See DeJuan read his poem here.

Be A Man

The face of a young black man in the inner city. The growing pains that make him “strong.”
The fights, the bruises, the cuts, the scrapes. The tears that came and were told to go away.
We internalize pain for an image we portray. Cuz we all know if you emotional as a girl
your dad gets ashamed. People may think that’s crazy, he just a baby,
but we all know that boy in the 4th or 5th grade who at recess played patty cake
or double dutched way too much. So your dad gives you that look to stay away,
cuz he knows what you don’t, and he’s keeping you “safe.”
And we don’t try to even exercise our free right and go over there and play,
cuz we supposed to be growing to be men, and not that way.

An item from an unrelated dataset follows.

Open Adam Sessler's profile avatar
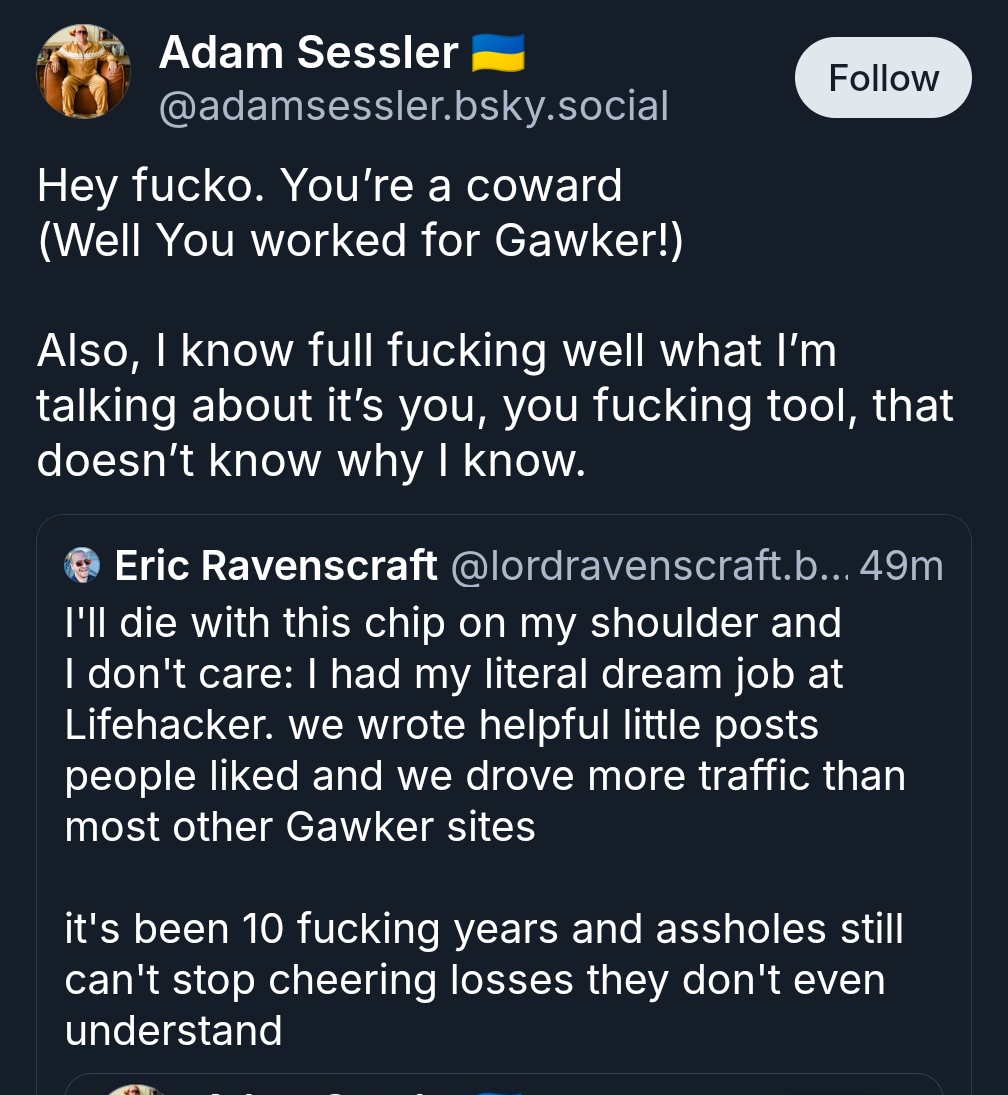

Cuz the way we raised,
boys don’t cry, boys don’t walk that way, boys stay strong, boys portray men who are
messed up themselves, cuz that’s how we was raised.
Your dad gets more proud when you fight, then when you tell em’ bout your pain.
When you fall down, you stand up. You crying, then man up. We release pain on others,
we’re supposed to be brothers, but I gotta figure out how to release this some other way.
They say fight like a man, but what people don’t understand is if you’ve never seen
my mom throw hands, you’ll never understand what a real fight is.
A whole theory deferred.
I know men, women, even children who would kill to have as much pride as her.
I lived my whole life knowing my worth, so when they tell me to man up,
like men set the precedent of the world, like this woman who brought me into the world
isn’t stronger than any man or boy. I was raised as a boy and I turned into a man,
but when they tell me I’m acting like a girl, I think of the fight my mom endured.
So, when they say I’m acting like a girl, I feel like I’m the strongest man in the world.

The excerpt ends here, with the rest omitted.